Retinitis pigmentosa manifests itself in different ways causing progressive vision loss. Among the various symptoms described, some of the most relevant are night vision problems or reduced peripheral vision (lateral, upper or lower). As the patient’s vision worsens they may experience ‘tunnel vision’. In some people, retinitis pigmentosa can also lead to disturbances in colour perception. There is currently no cure for retinitis pigmentosa.

Leber’s congenital amaurosis (LCA) is an eye disease that primarily affects the retina, the inner eye tissue on which images are projected and where light signals are converted into electrical impulses reaching the brain and generating vision. Its prevalence is estimated at 1 to 9 cases per 100.000 population and accounts for 5% of all retinal dystrophies and 20% of paediatric blindness. It is therefore a rare but serious, genetically based eye disease that begins to show signs as early as the first year of life.

This disease causes severe visual impairment in children from the first months of life and can be recognised by the persistence of nystagmus (continuous pendular movements of both eyes) from the third month of life, intense photophobia and enophthalmos (sunken eyes). Vision loss in children with LCA occurs when the photoreceptor cells of the retina (rods and cones) stop functioning. Cones (allow daytime vision and colour vision) and rods (allow vision at night or in dimly lit places).

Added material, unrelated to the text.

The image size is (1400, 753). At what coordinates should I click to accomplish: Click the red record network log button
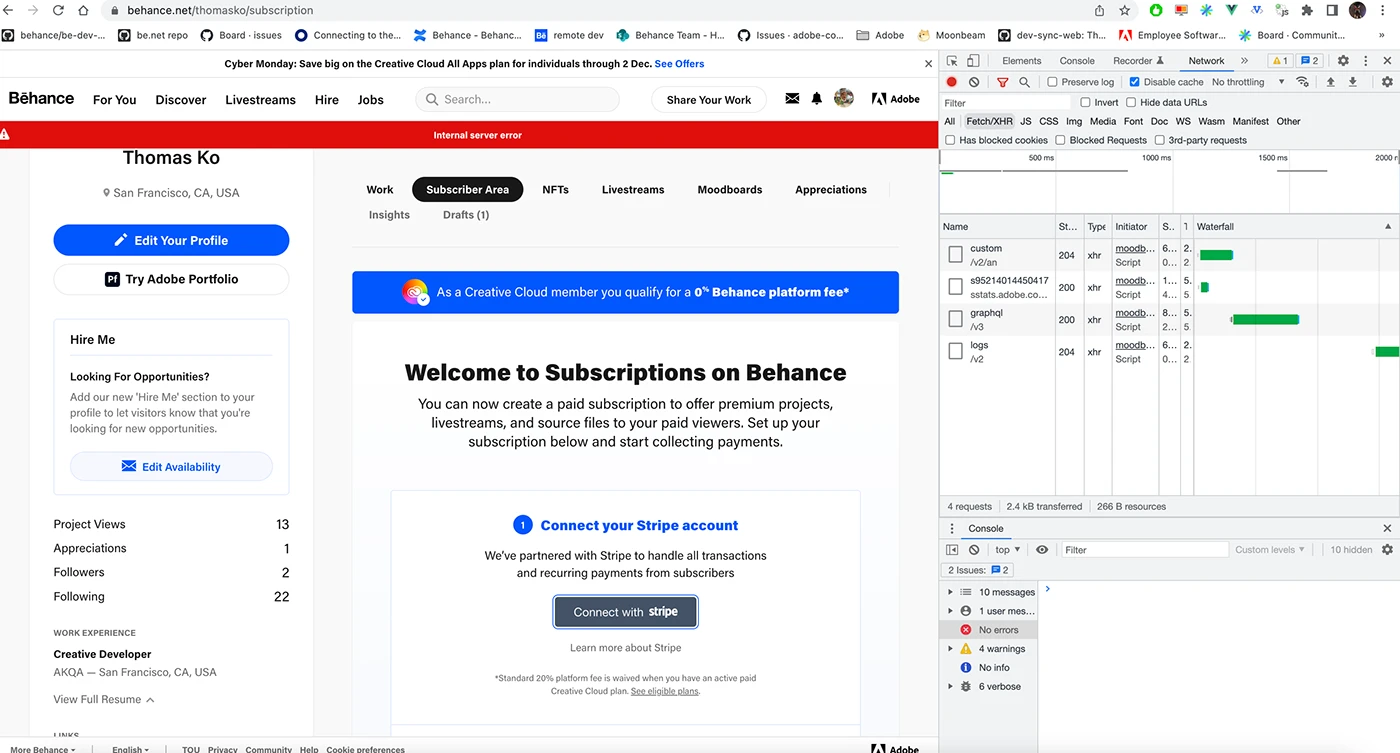pos(952,82)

LCA is characterized by severely reduced visual acuity (≤ 20/400) or blindness during the first year of life. Depending on the genetic cause, slow pupillary response, wandering eye movements, photophobia, high hyperopia, nystagmus, convergent strabismus or keratoconus may be present. Franceschetti’s oculo-digital sign, consisting of squeezing, pressing and rubbing the eyes, is characteristic of the disease and allows the diagnosis to be established. Leber congenital amaurosis may also be associated with mutations in genes linked to other syndromes presenting with neurodevelopmental delay, intellectual disability, apraxia (eye movement difficulty) and renal dysfunction.

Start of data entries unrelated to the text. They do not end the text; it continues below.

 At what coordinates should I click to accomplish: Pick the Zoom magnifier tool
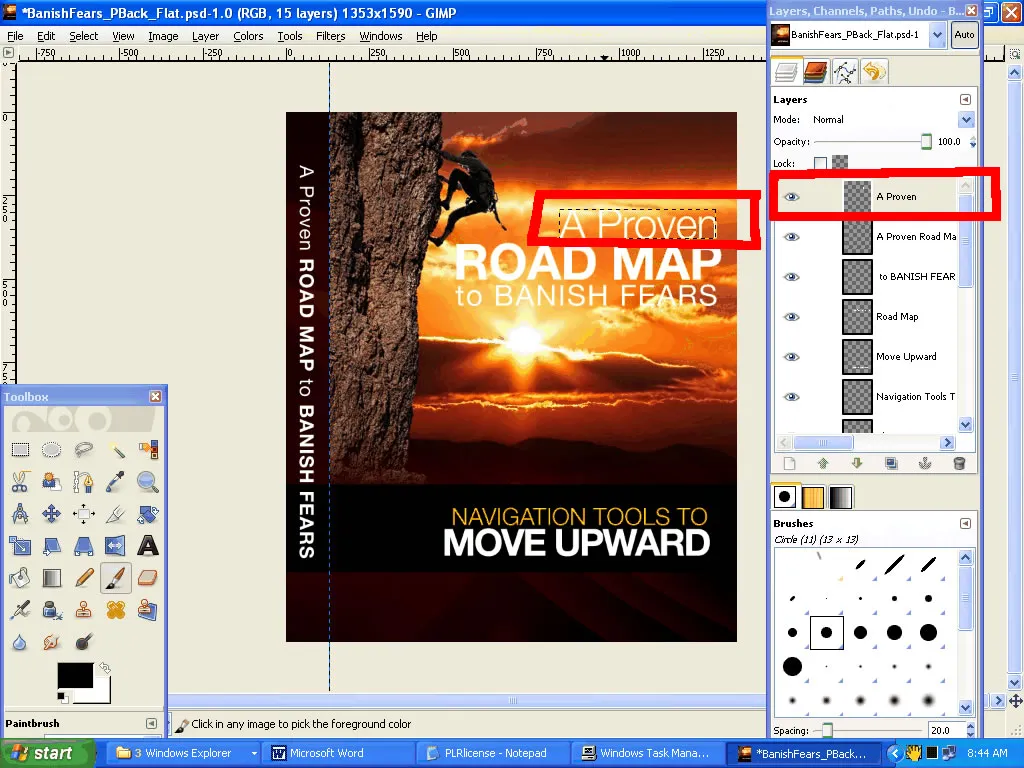(x=148, y=482)
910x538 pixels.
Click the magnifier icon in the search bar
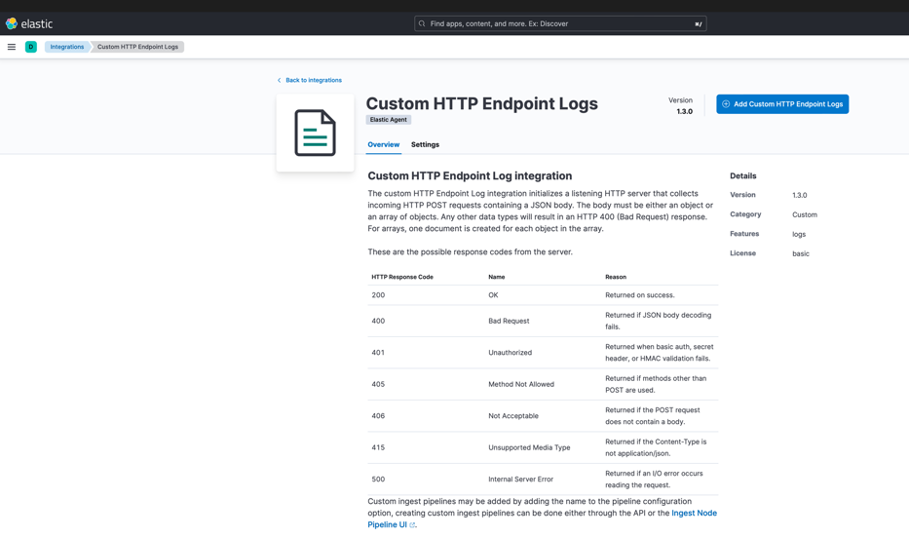pos(423,23)
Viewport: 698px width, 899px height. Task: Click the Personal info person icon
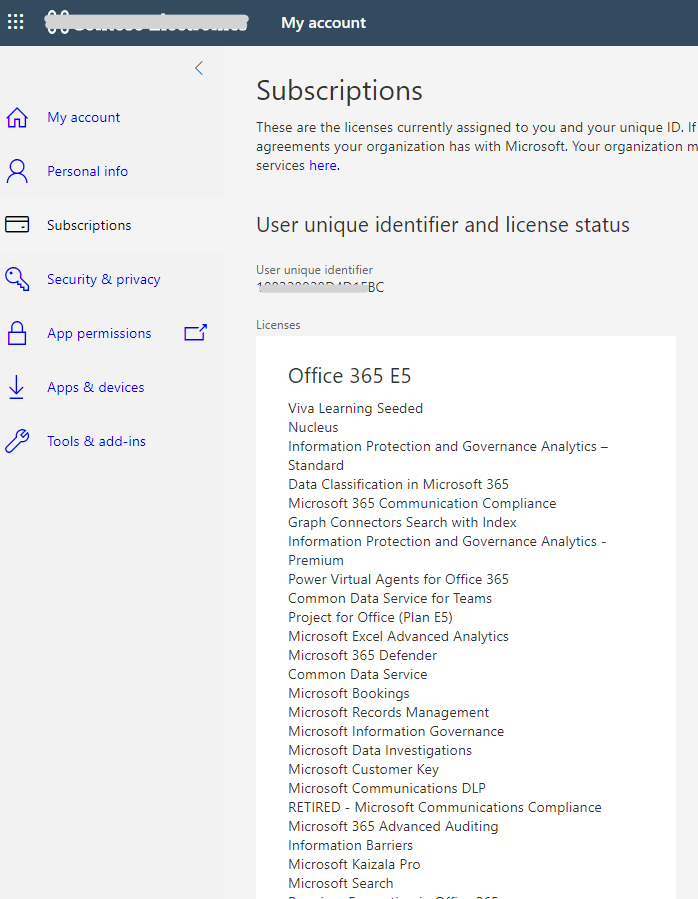[16, 171]
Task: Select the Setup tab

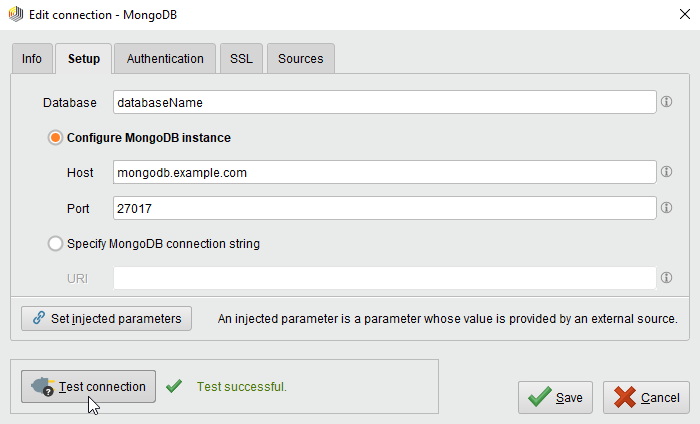Action: (84, 59)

Älstrom Syndrome (ALMS) is a rare genetic multisystem disorder. Its estimated prevalence is 1 case per 1.000.000 inhabitants in Europe and North America, being much higher in certain populations with a high degree of consanguinity or geographically isolated.

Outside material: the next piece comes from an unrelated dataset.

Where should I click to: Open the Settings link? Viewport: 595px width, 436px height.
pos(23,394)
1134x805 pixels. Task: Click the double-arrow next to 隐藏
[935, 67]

Älstrom Syndrome is characterized by dystrophy of the cones (cells that allow daytime vision and color vision) and rods (cells that allow night vision or vision in dimly lit places) in the retina, The syndrome is also associated with hearing loss, hypertriglyceridemia and obesity, hyperinsulinemia, type 2 diabetes mellitus, dilated cardiomyopathy (DCM), multiorgan fibrosis, hypogonadism/hyperandrogenism, chronic respiratory disease, and progressive renal and hepatic dysfunction.

The syndrome is also associated with hearing loss, hypertriglyceridemia and obesity, insulin resistance and hyperinsulinemia, type 2 diabetes mellitus, dilated cardiomyopathy (DCM), multiorgan fibrosis, hypogonadism/hyperandrogenism, chronic respiratory disease, and progressive renal and hepatic dysfunction.

Cone and rod retinal dystrophy usually has a strong genetic factor and develops within a few weeks after birth, although the form and age of onset of the first symptoms are highly variable among patients. Symptoms include nystagmus (involuntary eye movement) and photodysphoria (high sensitivity to light).

From an ophthalmic perspective, it is a serious eye disease since it progressively causes total blindness usually in adolescence. However, the symptoms, in many cases systemic, go much further, as most patients develop progressive bilateral neurosensory loss of varying intensity, multiorgan fibrosis, obesity, hyperinsulinemia and risk of heart failure. There is no curative treatment, so the therapeutic objective is based on improving symptoms. As it is a process that affects many organs, it usually involves different specialists who must work in a coordinated manner, including the pediatrician, family physician, ophthalmologist, endocrinologist, otolaryngologist and cardiologist.